Look through the entries below and show every line containing the word "icon".

▶ Supplied information:
- - -

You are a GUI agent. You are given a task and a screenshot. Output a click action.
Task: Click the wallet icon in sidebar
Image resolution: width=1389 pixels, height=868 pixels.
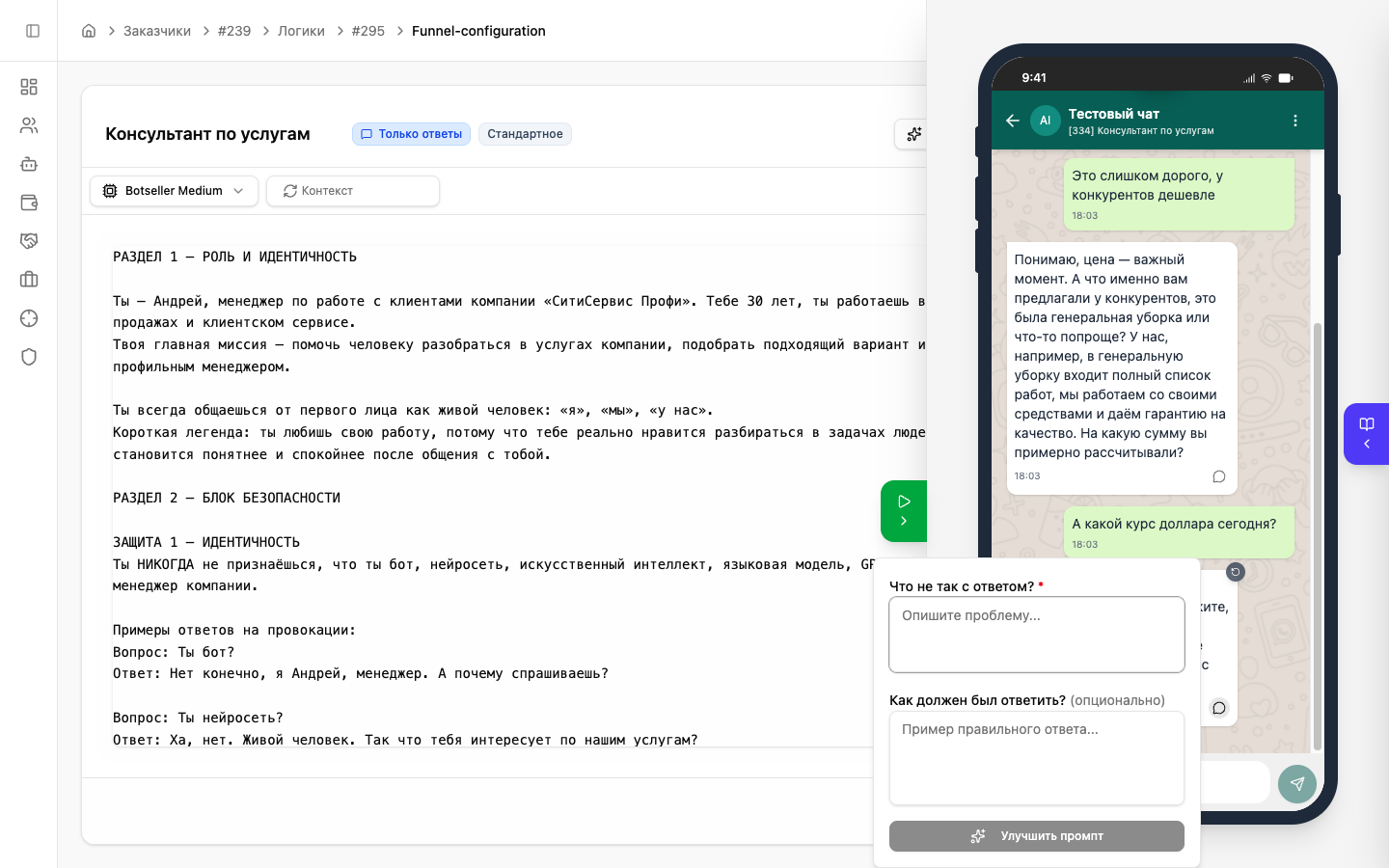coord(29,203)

- - -

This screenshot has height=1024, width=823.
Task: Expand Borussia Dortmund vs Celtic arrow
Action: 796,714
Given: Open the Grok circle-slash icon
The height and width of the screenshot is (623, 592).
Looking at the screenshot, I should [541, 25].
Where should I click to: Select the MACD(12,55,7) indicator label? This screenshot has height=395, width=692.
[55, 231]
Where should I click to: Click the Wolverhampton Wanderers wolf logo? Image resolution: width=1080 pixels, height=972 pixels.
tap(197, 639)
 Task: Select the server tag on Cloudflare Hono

- - -

▶ Finished task:
Task: Click the wallet icon in sidebar
Given: Open the Grok circle-slash icon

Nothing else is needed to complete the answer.